# Speeding up Metropolis-Hastings with Rcpp

Previous posts in this series on MCMC samplers for Bayesian inference (in order of publication):

The code for all of these posts can be found in my BayesianTutorials GitHub Repo.

In the most recent post, I profiled a Metropolis-in-Gibbs sampler for estimating the parameters of a Bayesian logistic regression model.

The conclusion was that evaluation of the log-posterior was a significant run time bottleneck. In each iteration, the log-posterior is evaluated twice: once at the current draw, and another at the proposed draw.

This post hones in on this issue to show how Rcpp can help get past this bottleneck. For this particular post, my code and results are in this sub-repo. If you’re short on time, TLDR: just by coding the log-posterior in C++ instead of a vectorized R function, we can significantly reduce run time. The R implementation runs about 4-7 times slower. If you’re coding your own samplers, profiling your code and re-writing bottlenecks in Rcpp can be hugely beneficial.

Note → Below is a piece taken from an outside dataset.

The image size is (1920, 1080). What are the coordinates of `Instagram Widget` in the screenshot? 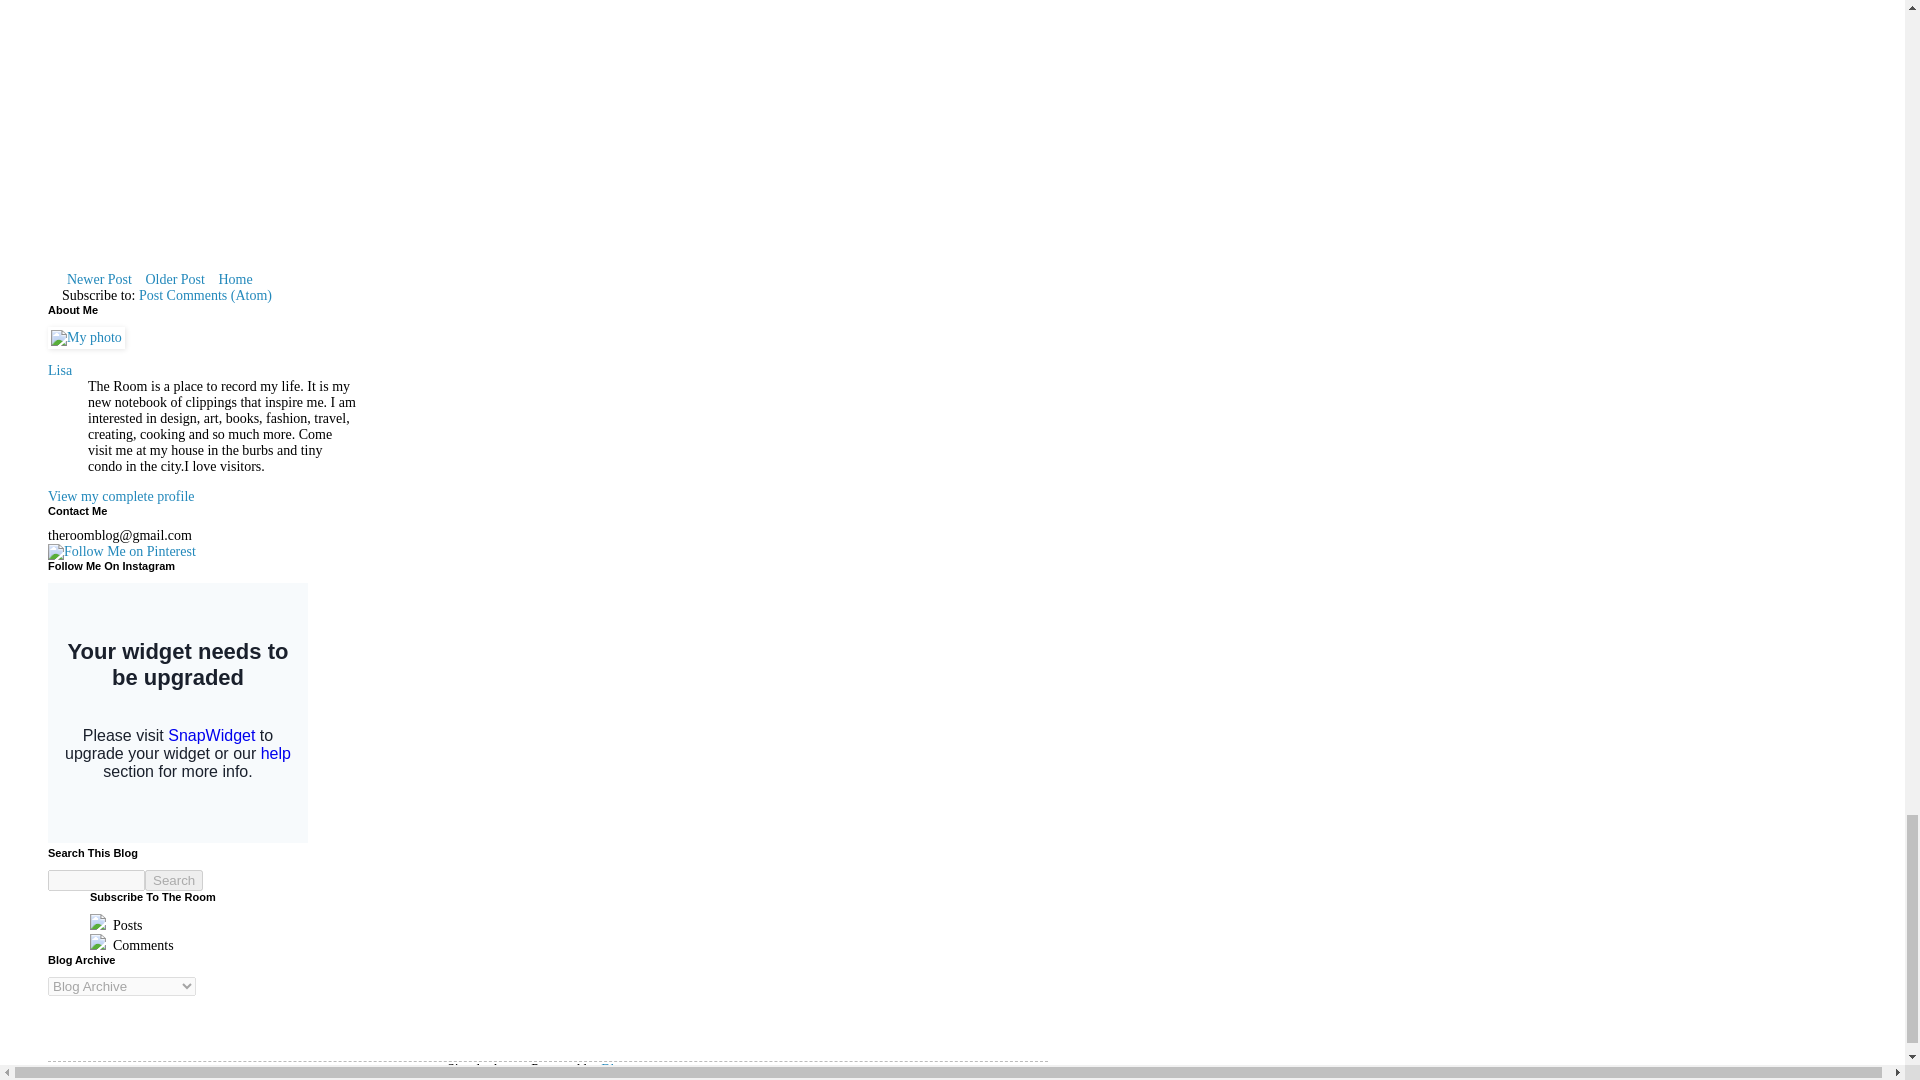 It's located at (178, 713).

I simulate data from a similar model as in the previous post: $Y_i \sim Ber(P(Y_i=1)), \ i\in\{1,\dots, n\}$ $logit(P(Y_i = 1)) = \beta_0 + \beta_1A_i + \beta_2age_{1i} + \beta_3age_{2i} = x_i'\vec \beta$ $\beta_0, \beta_1, \beta_2, \beta_3 \sim N(0, 1000^2)$

For this analysis I coded two Metropolis-Hastings (MH) samplers: sample_mh() and sample_mh_cpp(). The former uses a log-posterior coded as a vectorized R function. The latter uses a log-posterior coded in C++ (log_post.cpp) and compiled into an R function with Rcpp. The Armadillo library was useful for matrix and vector classes in C++.

So let’s see how the sampler using C++ does. I ran 100,000 MH iterations with a jumping distribution covariance of $.03 I$, where $I$ is the $4 \times 4$ identity matrix. So in each iteration, a vector of coefficients is proposed. In this sense, the sampler is a “blocked” MH. The chains are plotted below with red lines indicating parameter values under which the data were generated. The chains seem to converge. The average acceptance probability converges to about 20% over the sampling run.

Side note: in this case, where $\beta$ is 4-dimensional, MH works well. But it’s well-known that in higher dimensions, MH does not work so well (it explores the posterior slowly). In that setting, adaptive MH works a little better and Hamiltonian Monte Carlo (HMC) probably works the best.

Adaptive MH includes a tuning period where we update the variance of the proposal distribution – scaling the proposal variance appropriately depending on if the acceptance probability is too high or too low.

HMC uses an additional “momentum” variable to make the exploration of the posterior more efficient. I’ll probably discuss these in future posts.

So how does the Rcpp implementation compare to the R implementation? The run time is significantly lower for Rcpp. When the log-posterior is coded as a vectorized R function, the sampler runs about 7 times slower relative to the Rcpp implementation (for sample size of 100). The plot below shows relative run time for sample sizes of 100 to 5000 in increments of 500. I’m not so sure exactly how to interpret this leveling out of relative run time as sample size increases. It seems to level out to a relative run time of about 4.

Intuitively, there is some fixed efficiency gain that C++ brings. It’s probably worth looking into this more and understanding exactly where the efficiency gains are coming from and why it levels out. But it’s clear that Rcpp is a good solution to bottlenecks in your code. This is worth doing especially if you’re developing new Bayesian methods that require custom samplers.